- PROBLEMS TO WORK ON:
[1] Decide whether each statement below agrees with the article on Robinson Chirinos's retirement. Answer yes or no for each, quoting the exact words of the article that settle it.
(a) Chirinos spent 10 seasons in minor league baseball.
(b) The Orioles signed Chirinos to a multiyear deal.
(c) Alfonzo gave Chirinos his advice when Chirinos was in his late twenties.
[2] Using the article on Robinson Chirinos's retirement below, answer these questions.
(a) How old was Chirinos when he announced his retirement?
(b) Which second baseman did the Orioles hope would help Chirinos guide a young roster?
(c) In what year was Adley Rutschman the first-overall pick?
[3] Transcribe the section of the article on Robinson Chirinos's retirement below that begins at the words "Now, on the" and ends after the words "to go home.".

- EXCERPTED PASSAGE:
____________________
ATLANTA — As his baseball playing career comes to a close, Robinson Chirinos hasn’t forgotten the advice he received two decades earlier while playing in the Venezuelan winter league.
He was 18 or 19, at the beginning of a journey that would earn him 10 years of major league service for six franchises, when Venezuelan star Edgardo Alfonzo pulled the young catcher aside.
“Let people remember you as a good person, because you’re already a good player,” Alfonzo told Chirinos. “One day, you’re going to take your uniform off, and what you did in people’s lives and how you treat people, that’s how they’re going to remember you.”
Chirinos has finally taken his uniform off.
The 38-year-old announced his retirement from Major League Baseball this week, closing a chapter that began at the turn of the century. He toiled through 10 seasons of minor league baseball, worked in the Venezuelan winter league and finally broke through to the promised land that is MLB.
But he never forgot what Alfonzo told him, so at home with his family, Chirinos recited those words as the mantra he lived by during his life — both personally and within professional baseball.
It’s what drove him to join the Baltimore Orioles in 2022 for what turned out to be his last stint in the league, and it’s what he brought to the clubhouse each day as a veteran presence on a team full of inexperienced players not much older than he was when Alfonzo shared that wisdom with him.
Now, on the other side, he thinks back on the relationships he developed more so than the games he played. He thinks of how he treated his teammates, coaches, trainers and the security guards waiting late at night for him to go home.
He hopes, when they think back on Chirinos, they’ll think of him as a person before they think of him as a player.
“You get in front of people every single day as a major league player, and you don’t know what those people are dealing with,” Chirinos said. “You can be kind, even if you went 0-for-4 and 4 Ks the day before.”
When the Orioles signed Chirinos, they always had a short-term vision for what he would provide in Baltimore. For as much as the Orioles hoped Chirinos could produce on the field during his one-year deal, they hoped his presence, along with right-hander Jordan Lyles and second baseman Rougned Odor, would help guide a young roster through the stresses of a major league season.
There was even more responsibility for Chirinos, after all. Once Adley Rutschman arrived in the majors, Chirinos became the 2019 first-overall pick’s mentor, guiding the top prospect through learning a pitching staff while also producing at the plate.
But Chirinos’ reach went far beyond Rutschman.
____________________
- DATA BLOCK:
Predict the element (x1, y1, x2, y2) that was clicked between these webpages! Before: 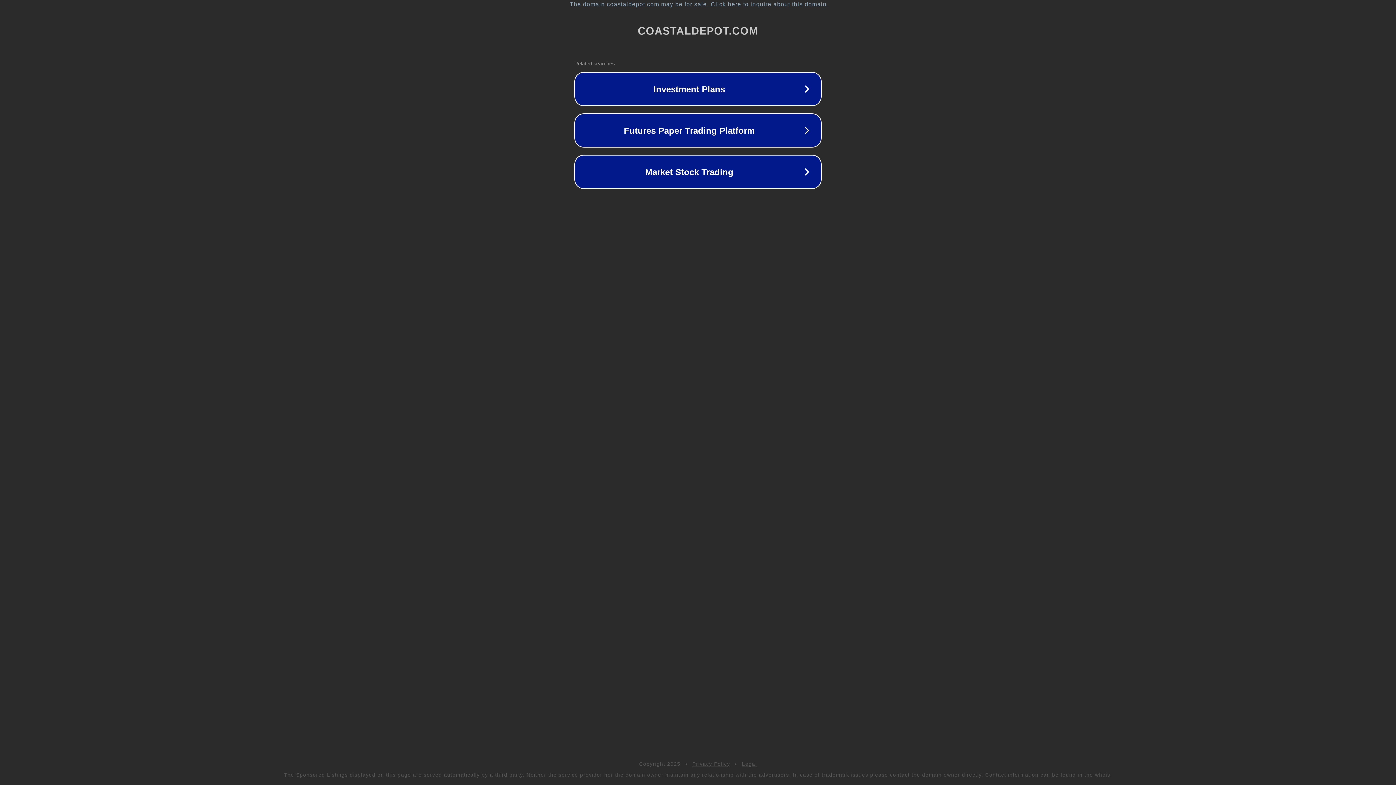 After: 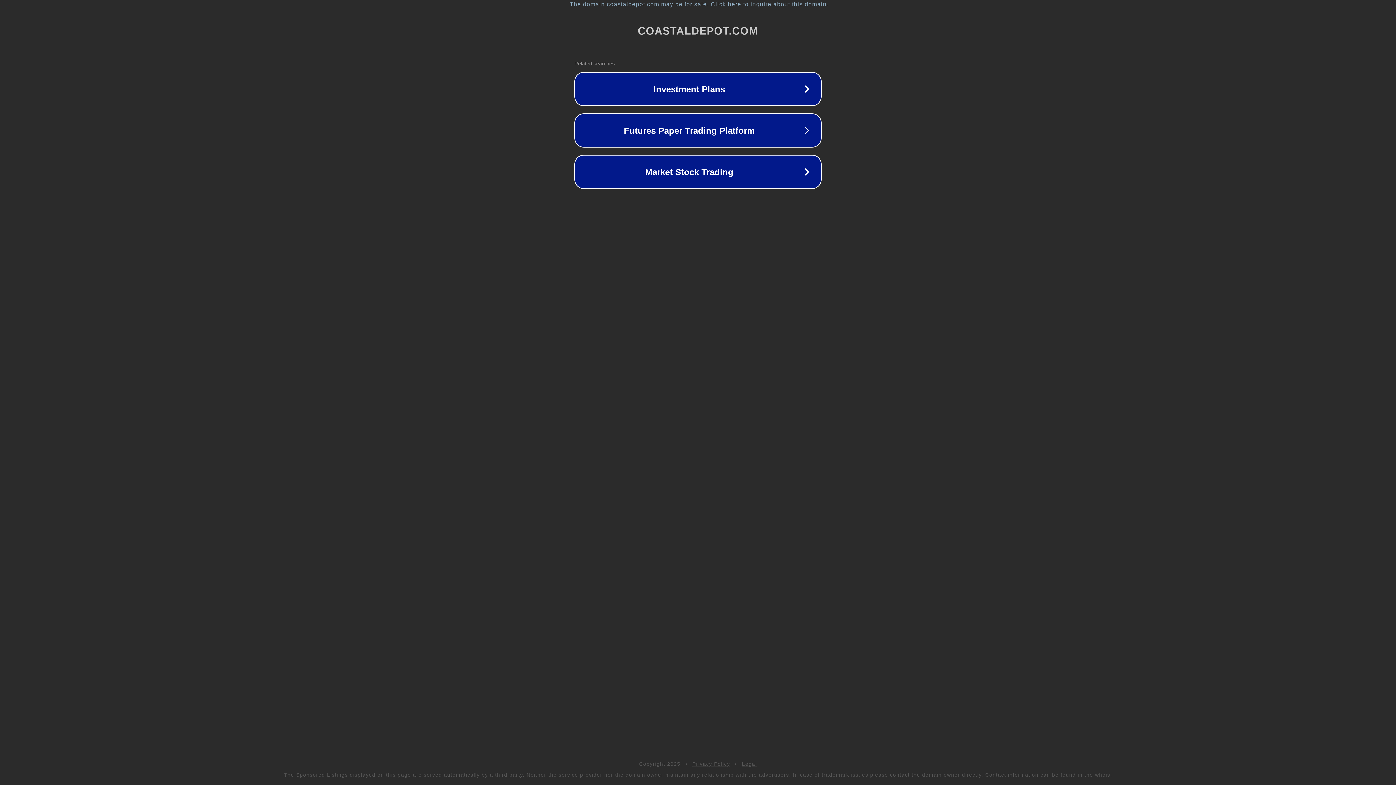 Action: label: Privacy Policy bbox: (692, 761, 730, 767)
____________________
- ANSWERS FOR THE EXERCISE:
[1]
(a) Yes: "He toiled through 10 seasons of minor league baseball"
(b) No: "during his one-year deal"
(c) No: "He was 18 or 19"

[2]
(a) 38
(b) Rougned Odor
(c) 2019

[3]
Now, on the other side, he thinks back on the relationships he developed more so than the games he played. He thinks of how he treated his teammates, coaches, trainers and the security guards waiting late at night for him to go home.